What is needed here is every entry, retyped exactly.

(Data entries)
╭──
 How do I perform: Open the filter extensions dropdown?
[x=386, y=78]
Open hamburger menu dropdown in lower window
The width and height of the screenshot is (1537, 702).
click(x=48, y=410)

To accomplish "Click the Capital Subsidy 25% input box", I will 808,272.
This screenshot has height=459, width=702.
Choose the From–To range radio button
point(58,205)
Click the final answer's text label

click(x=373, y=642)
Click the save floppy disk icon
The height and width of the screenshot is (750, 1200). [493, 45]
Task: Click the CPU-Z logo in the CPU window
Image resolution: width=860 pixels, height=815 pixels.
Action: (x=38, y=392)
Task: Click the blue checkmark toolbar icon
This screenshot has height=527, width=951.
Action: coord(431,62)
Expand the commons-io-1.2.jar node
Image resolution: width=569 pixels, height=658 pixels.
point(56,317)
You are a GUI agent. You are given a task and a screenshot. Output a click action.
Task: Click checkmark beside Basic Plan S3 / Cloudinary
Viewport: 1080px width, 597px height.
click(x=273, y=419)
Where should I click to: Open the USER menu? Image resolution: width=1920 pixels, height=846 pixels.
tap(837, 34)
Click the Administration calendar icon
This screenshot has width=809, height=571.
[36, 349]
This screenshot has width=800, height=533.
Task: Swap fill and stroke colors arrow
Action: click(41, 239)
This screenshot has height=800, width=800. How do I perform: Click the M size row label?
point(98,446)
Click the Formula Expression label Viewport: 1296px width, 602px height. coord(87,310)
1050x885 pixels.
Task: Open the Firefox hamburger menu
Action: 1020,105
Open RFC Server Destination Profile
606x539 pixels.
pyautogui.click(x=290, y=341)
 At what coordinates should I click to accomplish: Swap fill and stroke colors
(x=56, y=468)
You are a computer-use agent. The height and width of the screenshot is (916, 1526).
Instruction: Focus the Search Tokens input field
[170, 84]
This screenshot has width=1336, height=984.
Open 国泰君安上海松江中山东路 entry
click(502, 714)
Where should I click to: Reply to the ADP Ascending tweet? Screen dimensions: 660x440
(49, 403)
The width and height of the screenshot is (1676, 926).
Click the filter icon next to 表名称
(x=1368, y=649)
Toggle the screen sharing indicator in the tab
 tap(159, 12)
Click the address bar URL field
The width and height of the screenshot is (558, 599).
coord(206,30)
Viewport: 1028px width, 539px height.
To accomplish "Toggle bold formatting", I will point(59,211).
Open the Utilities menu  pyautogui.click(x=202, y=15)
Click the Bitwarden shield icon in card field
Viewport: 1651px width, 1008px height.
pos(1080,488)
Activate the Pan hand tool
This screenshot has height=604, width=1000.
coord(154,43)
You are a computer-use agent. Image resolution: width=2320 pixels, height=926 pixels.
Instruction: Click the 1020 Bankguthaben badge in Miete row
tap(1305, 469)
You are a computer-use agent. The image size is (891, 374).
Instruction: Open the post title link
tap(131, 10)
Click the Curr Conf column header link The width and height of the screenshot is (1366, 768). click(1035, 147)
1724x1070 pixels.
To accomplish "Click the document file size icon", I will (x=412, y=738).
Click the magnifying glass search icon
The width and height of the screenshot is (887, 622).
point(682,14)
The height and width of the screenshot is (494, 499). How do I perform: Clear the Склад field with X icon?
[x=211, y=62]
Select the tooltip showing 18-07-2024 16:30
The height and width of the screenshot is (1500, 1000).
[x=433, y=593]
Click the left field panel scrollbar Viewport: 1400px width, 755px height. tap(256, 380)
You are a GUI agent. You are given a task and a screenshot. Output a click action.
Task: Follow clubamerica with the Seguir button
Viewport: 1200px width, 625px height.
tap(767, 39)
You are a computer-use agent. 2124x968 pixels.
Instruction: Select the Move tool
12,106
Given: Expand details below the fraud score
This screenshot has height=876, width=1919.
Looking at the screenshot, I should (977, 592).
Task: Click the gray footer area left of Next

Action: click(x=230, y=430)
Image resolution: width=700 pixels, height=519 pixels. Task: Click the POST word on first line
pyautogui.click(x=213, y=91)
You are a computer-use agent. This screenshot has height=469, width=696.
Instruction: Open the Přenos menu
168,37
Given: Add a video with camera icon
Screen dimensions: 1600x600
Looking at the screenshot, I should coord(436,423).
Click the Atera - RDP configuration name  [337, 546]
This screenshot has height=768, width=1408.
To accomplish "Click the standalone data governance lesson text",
╰──
Exercise result.
 How do I perform: Open the filter extensions dropdown?
[x=386, y=78]
Open hamburger menu dropdown in lower window
The width and height of the screenshot is (1537, 702).
click(x=48, y=410)

To accomplish "Click the Capital Subsidy 25% input box", I will 808,272.
This screenshot has height=459, width=702.
Choose the From–To range radio button
point(58,205)
Click the final answer's text label

click(x=373, y=642)
Click the save floppy disk icon
The height and width of the screenshot is (750, 1200). [493, 45]
Task: Click the CPU-Z logo in the CPU window
Image resolution: width=860 pixels, height=815 pixels.
Action: (x=38, y=392)
Task: Click the blue checkmark toolbar icon
This screenshot has height=527, width=951.
Action: coord(431,62)
Expand the commons-io-1.2.jar node
Image resolution: width=569 pixels, height=658 pixels.
point(56,317)
You are a GUI agent. You are given a task and a screenshot. Output a click action.
Task: Click checkmark beside Basic Plan S3 / Cloudinary
Viewport: 1080px width, 597px height.
click(x=273, y=419)
Where should I click to: Open the USER menu? Image resolution: width=1920 pixels, height=846 pixels.
tap(837, 34)
Click the Administration calendar icon
This screenshot has width=809, height=571.
[36, 349]
This screenshot has width=800, height=533.
Task: Swap fill and stroke colors arrow
Action: click(41, 239)
This screenshot has height=800, width=800. How do I perform: Click the M size row label?
point(98,446)
Click the Formula Expression label Viewport: 1296px width, 602px height. coord(87,310)
1050x885 pixels.
Task: Open the Firefox hamburger menu
Action: 1020,105
Open RFC Server Destination Profile
606x539 pixels.
pyautogui.click(x=290, y=341)
 At what coordinates should I click to accomplish: Swap fill and stroke colors
(x=56, y=468)
You are a computer-use agent. The height and width of the screenshot is (916, 1526).
Instruction: Focus the Search Tokens input field
[170, 84]
This screenshot has width=1336, height=984.
Open 国泰君安上海松江中山东路 entry
click(502, 714)
Where should I click to: Reply to the ADP Ascending tweet? Screen dimensions: 660x440
(49, 403)
The width and height of the screenshot is (1676, 926).
Click the filter icon next to 表名称
(x=1368, y=649)
Toggle the screen sharing indicator in the tab
 tap(159, 12)
Click the address bar URL field
The width and height of the screenshot is (558, 599).
coord(206,30)
Viewport: 1028px width, 539px height.
To accomplish "Toggle bold formatting", I will point(59,211).
Open the Utilities menu  pyautogui.click(x=202, y=15)
Click the Bitwarden shield icon in card field
Viewport: 1651px width, 1008px height.
pos(1080,488)
Activate the Pan hand tool
This screenshot has height=604, width=1000.
coord(154,43)
You are a computer-use agent. Image resolution: width=2320 pixels, height=926 pixels.
Instruction: Click the 1020 Bankguthaben badge in Miete row
tap(1305, 469)
You are a computer-use agent. The image size is (891, 374).
Instruction: Open the post title link
tap(131, 10)
Click the Curr Conf column header link The width and height of the screenshot is (1366, 768). click(1035, 147)
1724x1070 pixels.
To accomplish "Click the document file size icon", I will (x=412, y=738).
Click the magnifying glass search icon
The width and height of the screenshot is (887, 622).
point(682,14)
The height and width of the screenshot is (494, 499). How do I perform: Clear the Склад field with X icon?
[x=211, y=62]
Select the tooltip showing 18-07-2024 16:30
The height and width of the screenshot is (1500, 1000).
[x=433, y=593]
Click the left field panel scrollbar Viewport: 1400px width, 755px height. tap(256, 380)
You are a GUI agent. You are given a task and a screenshot. Output a click action.
Task: Follow clubamerica with the Seguir button
Viewport: 1200px width, 625px height.
tap(767, 39)
You are a computer-use agent. 2124x968 pixels.
Instruction: Select the Move tool
12,106
Given: Expand details below the fraud score
This screenshot has height=876, width=1919.
Looking at the screenshot, I should (977, 592).
Task: Click the gray footer area left of Next

Action: click(x=230, y=430)
Image resolution: width=700 pixels, height=519 pixels. Task: Click the POST word on first line
pyautogui.click(x=213, y=91)
You are a computer-use agent. This screenshot has height=469, width=696.
Instruction: Open the Přenos menu
168,37
Given: Add a video with camera icon
Screen dimensions: 1600x600
Looking at the screenshot, I should coord(436,423).
Click the Atera - RDP configuration name  [337, 546]
This screenshot has height=768, width=1408.
To accomplish "Click the standalone data governance lesson text",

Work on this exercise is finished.